Cosa è dipinto sul soffitto della Biblioteca Joanina?
I soffitti sono trompe-l’oeil — pitture illusionistiche di António Simões Ribeiro e Vicente Nunes che fanno sembrare le sale più alte. I tre insieme personificano la Biblioteca (Bibliotheca), l’Università (Universitas) e l’Enciclopedia (Encyclopaedia).
C’è davvero una prigione sotto la biblioteca?
Sì. Il Carcere Accademico si trova sotto la Joanina, una sopravvivenza dell’epoca in cui l’Università di Coimbra deteneva poteri giudiziari propri fino al 1834. Le sue celle medievali un tempo ospitavano studenti che baravano agli esami, si addormentavano in classe o rubavano libri dalla biblioteca.

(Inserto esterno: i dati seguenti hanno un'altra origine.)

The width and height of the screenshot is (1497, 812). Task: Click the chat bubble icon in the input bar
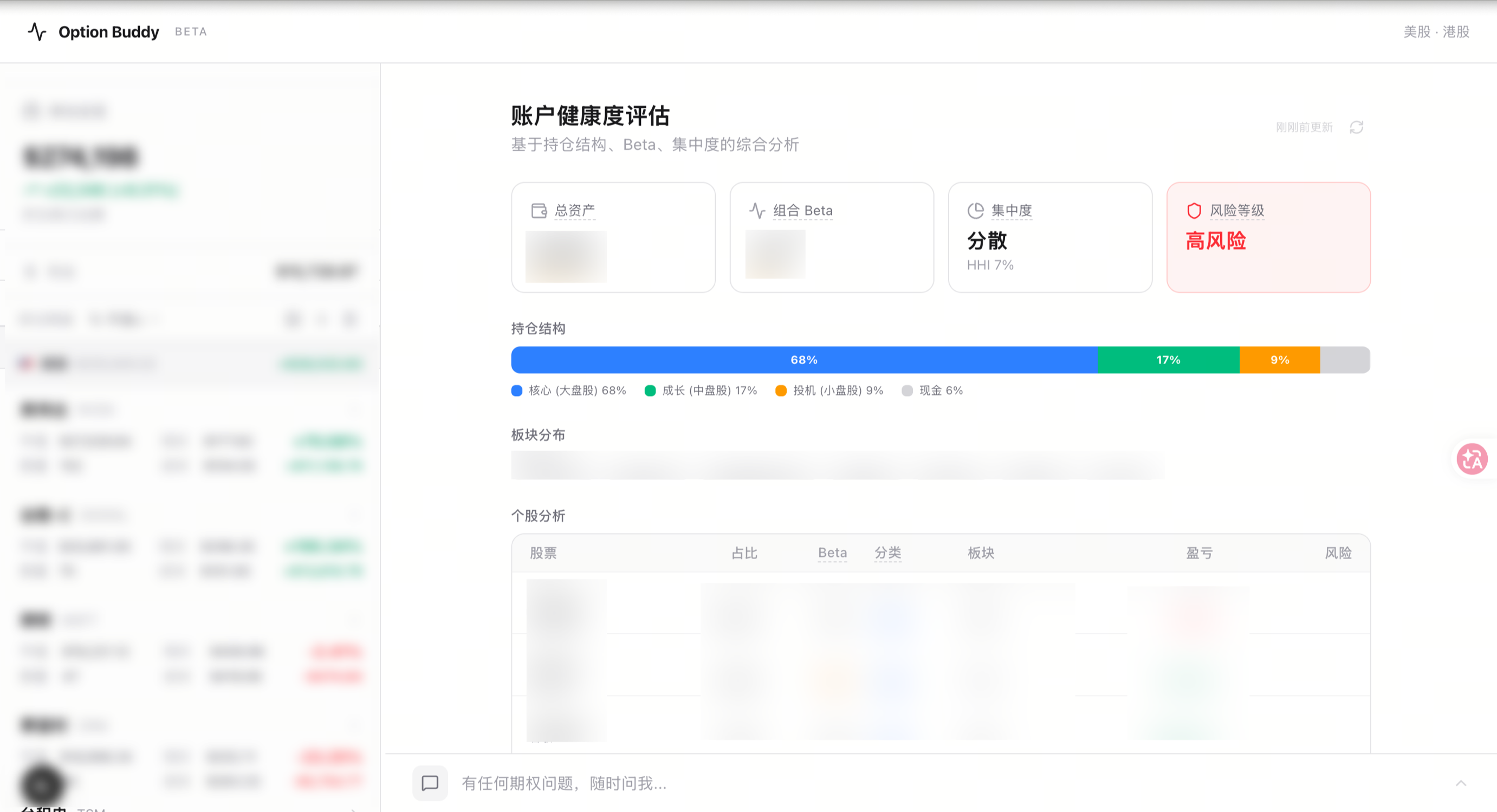(x=430, y=783)
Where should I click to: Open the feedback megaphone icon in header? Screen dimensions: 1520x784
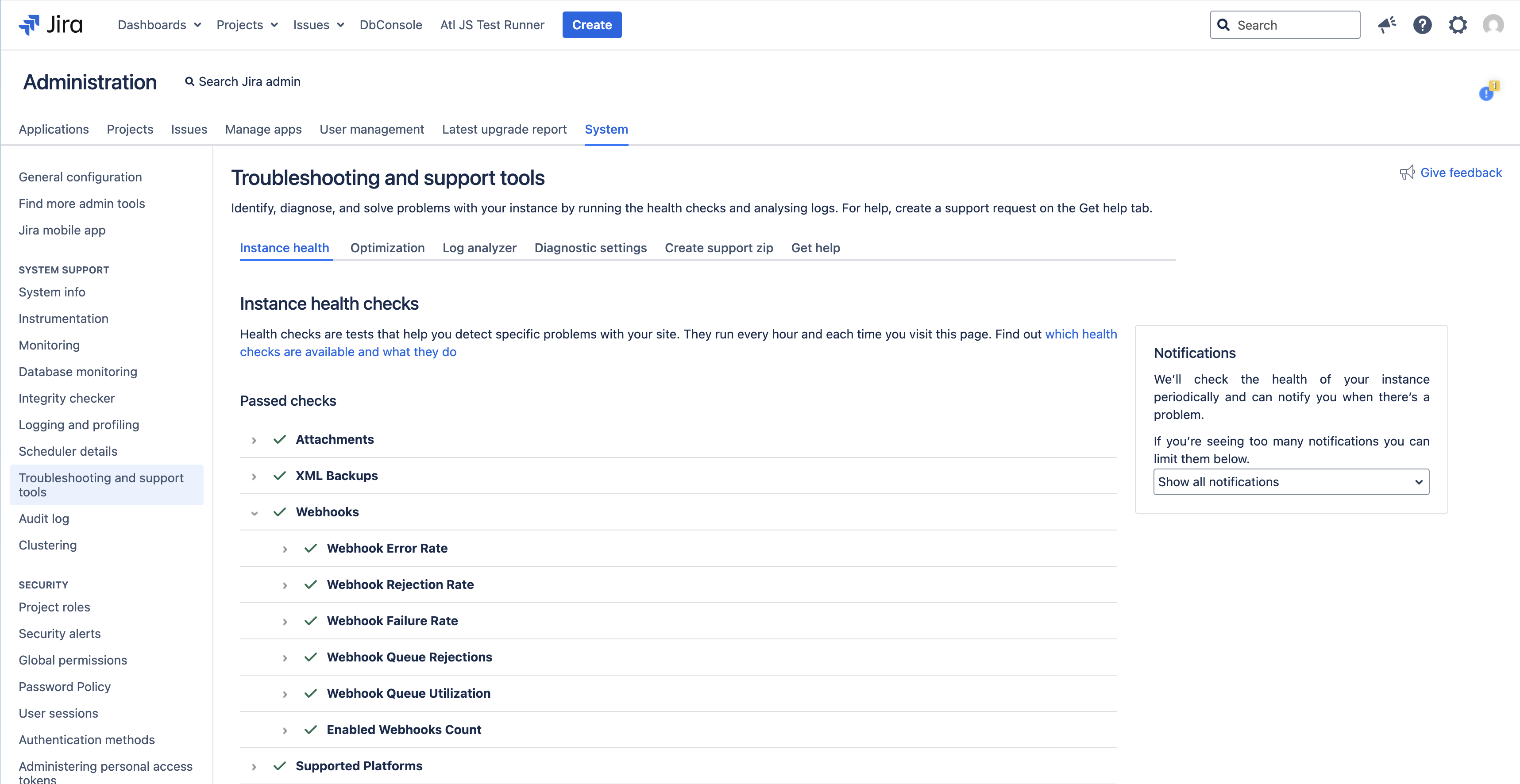[1387, 25]
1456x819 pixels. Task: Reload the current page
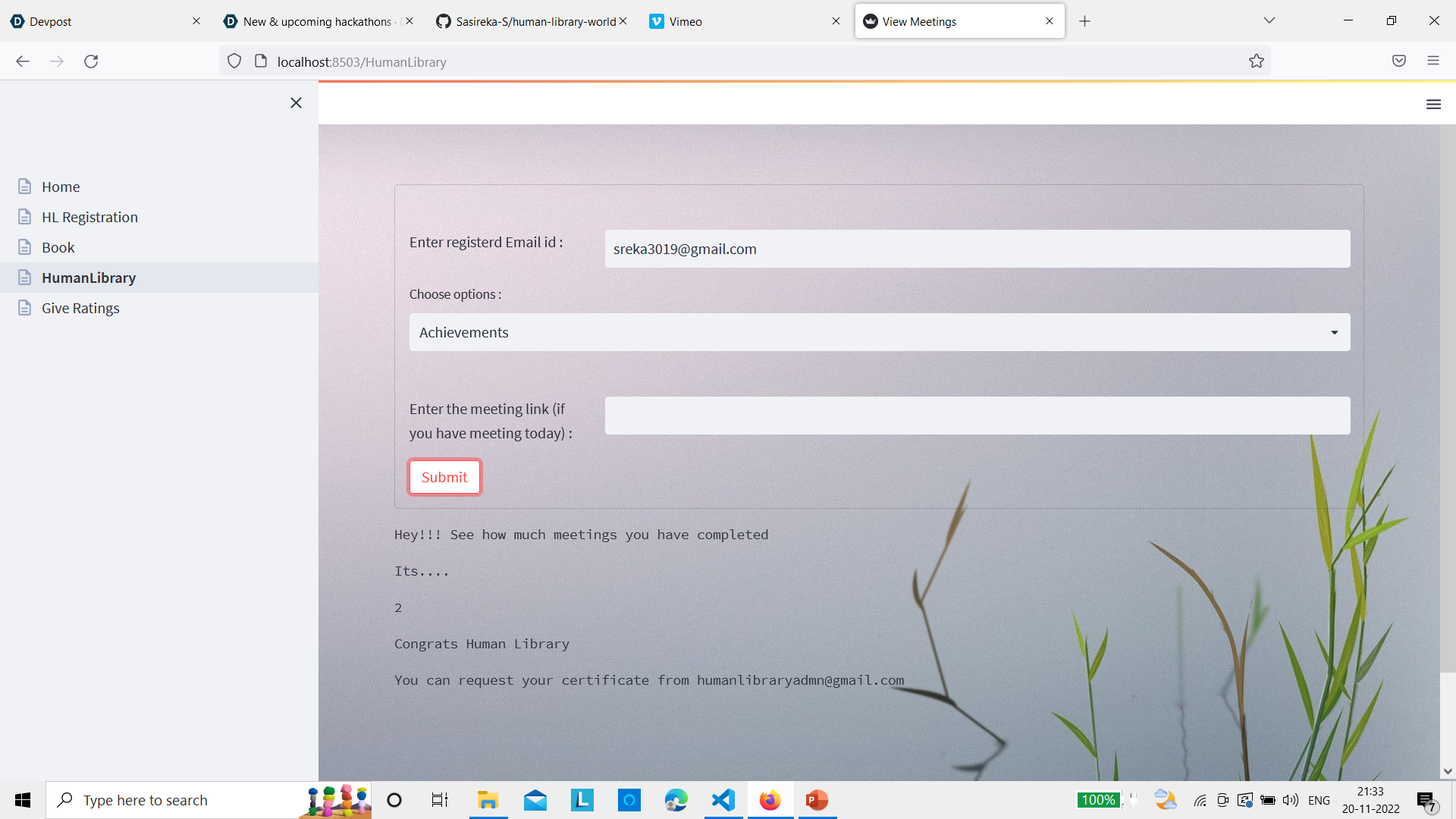(91, 61)
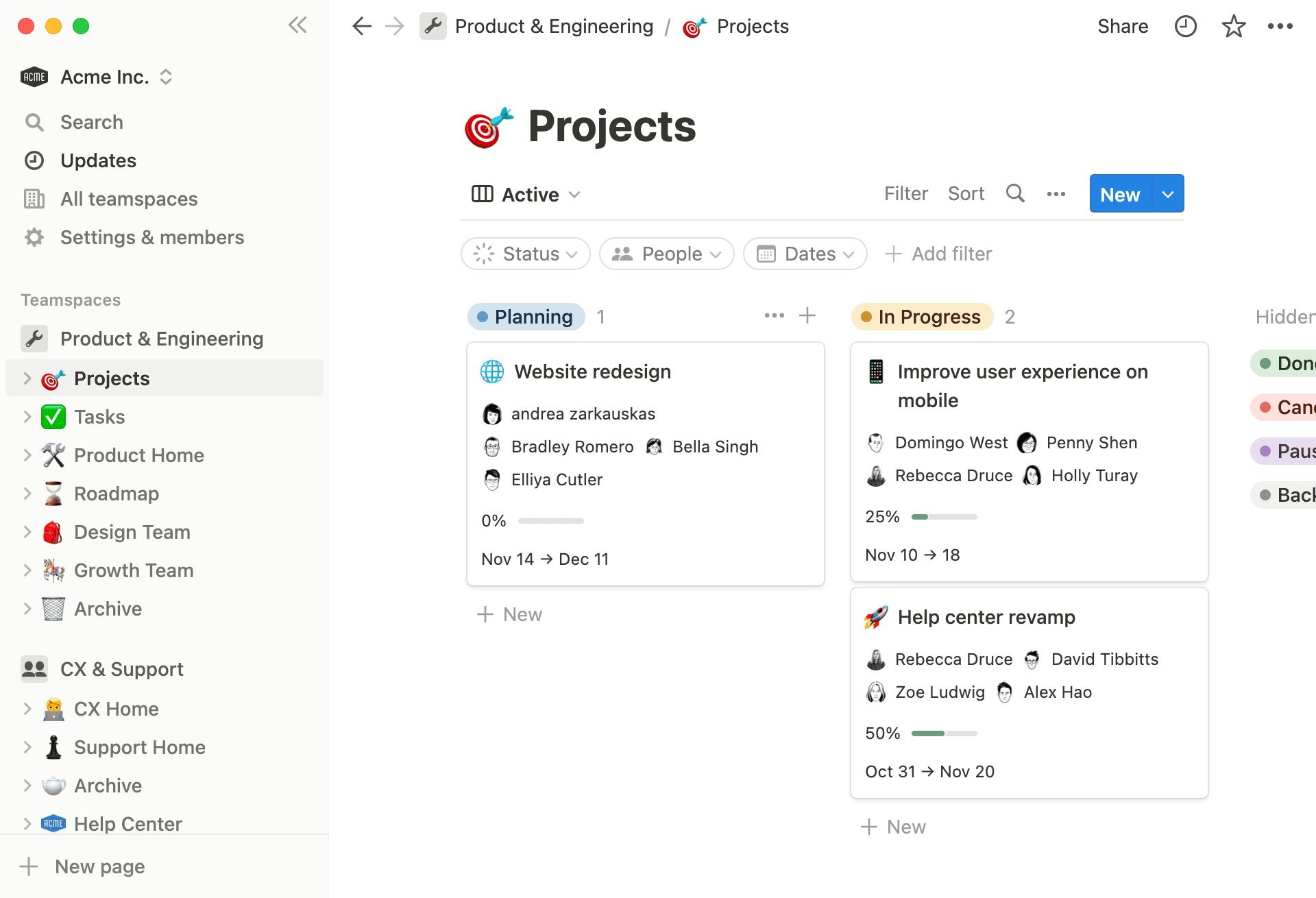View page history with the top-right clock icon

click(x=1185, y=26)
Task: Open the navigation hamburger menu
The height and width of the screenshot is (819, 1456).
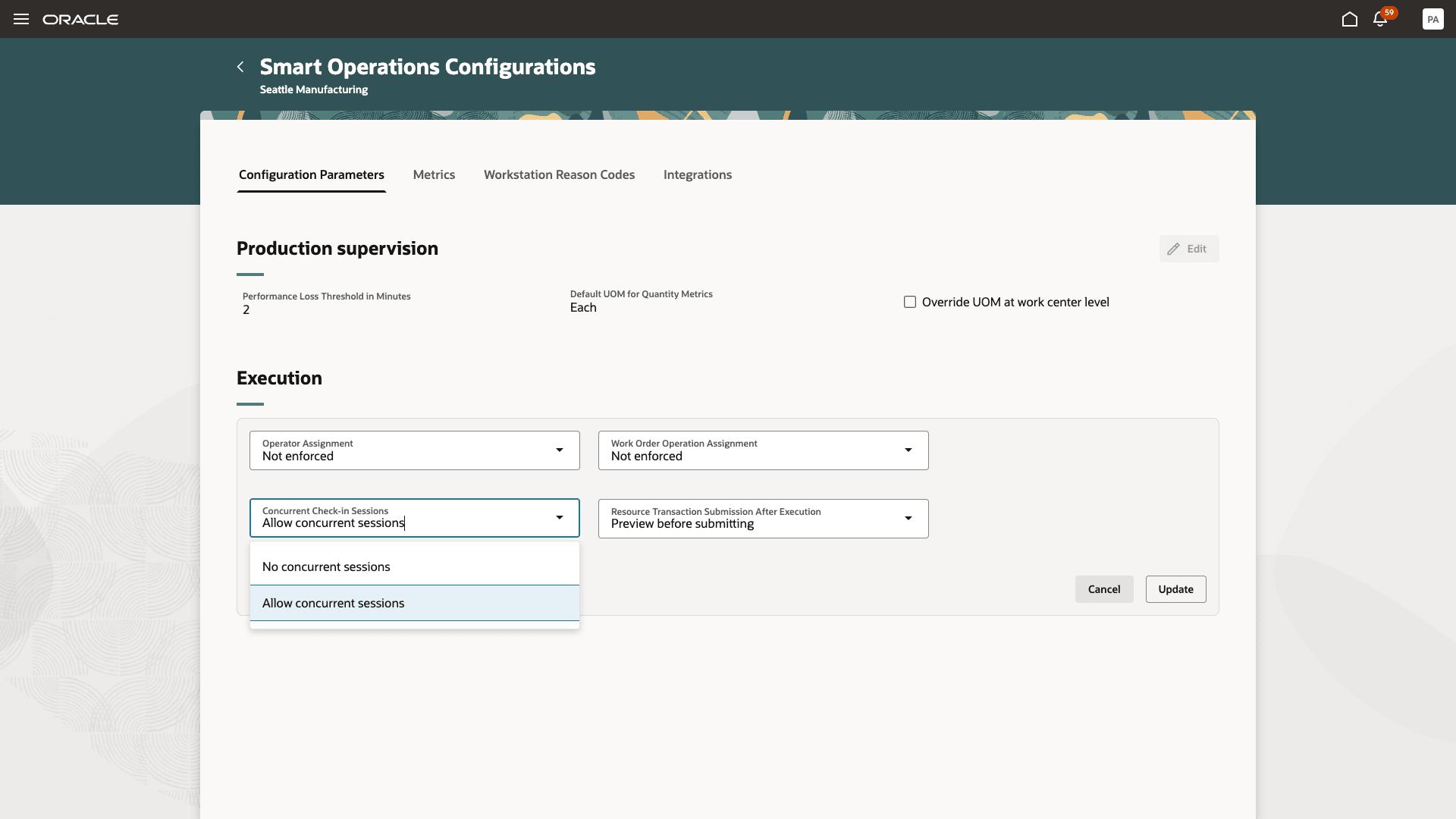Action: (x=20, y=19)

Di che legno sono fatti gli scaffali della biblioteca?
I due piani di scaffalature e balconate sono realizzati in legni esotici scuri importati dal Brasile, laccati in oro su fondi colorati e decorati con motivi chinoiserie di ispirazione cinese che richiamano l’organo della Cappella di San Michele.
Cosa altro posso vedere con lo stesso biglietto?
Il biglietto cumulativo include anche il Palazzo Reale (Paço das Escolas) con la sua imponente Sala dos Capelos, la Cappella di San Michele e il suo organo barocco di quasi 2.000 canne, oltre agli storici musei dell'università, tra cui un laboratorio chimico settecentesco e la galleria mineralogica.
Posso scattare foto all'interno della biblioteca?
Generalmente non è consentito fotografare all'interno della Biblioteca Joanina, per proteggere dalla luce i libri secolari, le dorature e gli affreschi del soffitto. Molti altri spazi dell'università possono di solito essere fotografati: segui la segnaletica e le indicazioni del personale.